— DATA —

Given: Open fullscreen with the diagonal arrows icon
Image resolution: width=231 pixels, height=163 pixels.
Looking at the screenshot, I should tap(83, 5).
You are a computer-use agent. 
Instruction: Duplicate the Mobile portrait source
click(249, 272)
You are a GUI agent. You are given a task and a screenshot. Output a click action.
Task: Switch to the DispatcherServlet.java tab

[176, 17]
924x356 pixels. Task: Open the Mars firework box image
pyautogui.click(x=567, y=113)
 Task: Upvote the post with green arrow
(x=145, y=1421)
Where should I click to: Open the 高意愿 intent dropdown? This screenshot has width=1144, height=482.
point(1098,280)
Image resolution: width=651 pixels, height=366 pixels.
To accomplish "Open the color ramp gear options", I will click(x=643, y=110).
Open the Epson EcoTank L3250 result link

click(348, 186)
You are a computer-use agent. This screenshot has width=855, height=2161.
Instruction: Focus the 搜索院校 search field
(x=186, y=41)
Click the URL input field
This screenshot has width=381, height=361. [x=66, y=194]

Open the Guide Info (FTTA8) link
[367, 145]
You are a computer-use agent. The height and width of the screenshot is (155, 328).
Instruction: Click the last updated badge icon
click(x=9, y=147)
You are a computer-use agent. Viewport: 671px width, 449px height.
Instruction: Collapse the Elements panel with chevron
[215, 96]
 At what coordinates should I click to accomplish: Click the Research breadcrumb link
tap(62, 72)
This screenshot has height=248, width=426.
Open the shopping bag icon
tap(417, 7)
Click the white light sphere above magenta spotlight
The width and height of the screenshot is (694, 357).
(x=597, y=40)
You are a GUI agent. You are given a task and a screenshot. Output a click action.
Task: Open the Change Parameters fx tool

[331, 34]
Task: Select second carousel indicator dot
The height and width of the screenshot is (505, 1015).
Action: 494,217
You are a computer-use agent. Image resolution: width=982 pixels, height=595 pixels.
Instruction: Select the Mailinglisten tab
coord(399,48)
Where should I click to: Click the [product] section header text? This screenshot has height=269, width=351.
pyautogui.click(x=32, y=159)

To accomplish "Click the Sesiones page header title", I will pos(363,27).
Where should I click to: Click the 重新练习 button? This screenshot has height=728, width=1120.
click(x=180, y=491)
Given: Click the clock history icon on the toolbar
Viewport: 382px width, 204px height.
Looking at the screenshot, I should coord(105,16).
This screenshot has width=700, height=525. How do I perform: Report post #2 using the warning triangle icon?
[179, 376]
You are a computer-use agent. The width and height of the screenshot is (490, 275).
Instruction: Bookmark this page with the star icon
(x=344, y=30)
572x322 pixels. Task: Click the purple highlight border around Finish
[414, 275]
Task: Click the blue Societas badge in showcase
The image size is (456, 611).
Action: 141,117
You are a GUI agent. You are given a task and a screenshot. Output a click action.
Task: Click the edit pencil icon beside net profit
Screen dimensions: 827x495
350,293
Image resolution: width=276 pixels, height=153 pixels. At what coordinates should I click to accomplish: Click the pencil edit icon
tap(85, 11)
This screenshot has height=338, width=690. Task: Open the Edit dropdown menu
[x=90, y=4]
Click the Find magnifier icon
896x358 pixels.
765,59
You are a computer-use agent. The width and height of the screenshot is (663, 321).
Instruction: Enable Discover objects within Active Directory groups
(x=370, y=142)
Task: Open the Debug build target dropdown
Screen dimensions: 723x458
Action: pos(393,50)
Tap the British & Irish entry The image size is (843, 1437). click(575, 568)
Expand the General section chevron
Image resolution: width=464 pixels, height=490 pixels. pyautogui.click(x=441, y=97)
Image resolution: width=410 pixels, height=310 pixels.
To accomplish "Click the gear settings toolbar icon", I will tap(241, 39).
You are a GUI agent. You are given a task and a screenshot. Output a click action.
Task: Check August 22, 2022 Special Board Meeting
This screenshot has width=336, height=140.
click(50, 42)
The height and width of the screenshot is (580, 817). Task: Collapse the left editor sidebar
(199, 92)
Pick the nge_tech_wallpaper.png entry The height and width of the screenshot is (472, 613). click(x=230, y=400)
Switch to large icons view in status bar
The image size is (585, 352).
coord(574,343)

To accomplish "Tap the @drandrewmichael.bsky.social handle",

— PROBLEM STATEMENT —
Where does "computer" occur in the data? Copy each line that has it.

— TASK SOLUTION —
You are a computer-use agent. 
You are a computer-use agent. This screenshot has width=855, height=2161.
You are a computer-use agent. The height and width of the screenshot is (155, 328).
You are a computer-use agent. Viewport: 671px width, 449px height.
You are a computer-use agent. Image resolution: width=982 pixels, height=595 pixels.
You are a computer-use agent. The width and height of the screenshot is (490, 275).
You are a computer-use agent. The width and height of the screenshot is (663, 321).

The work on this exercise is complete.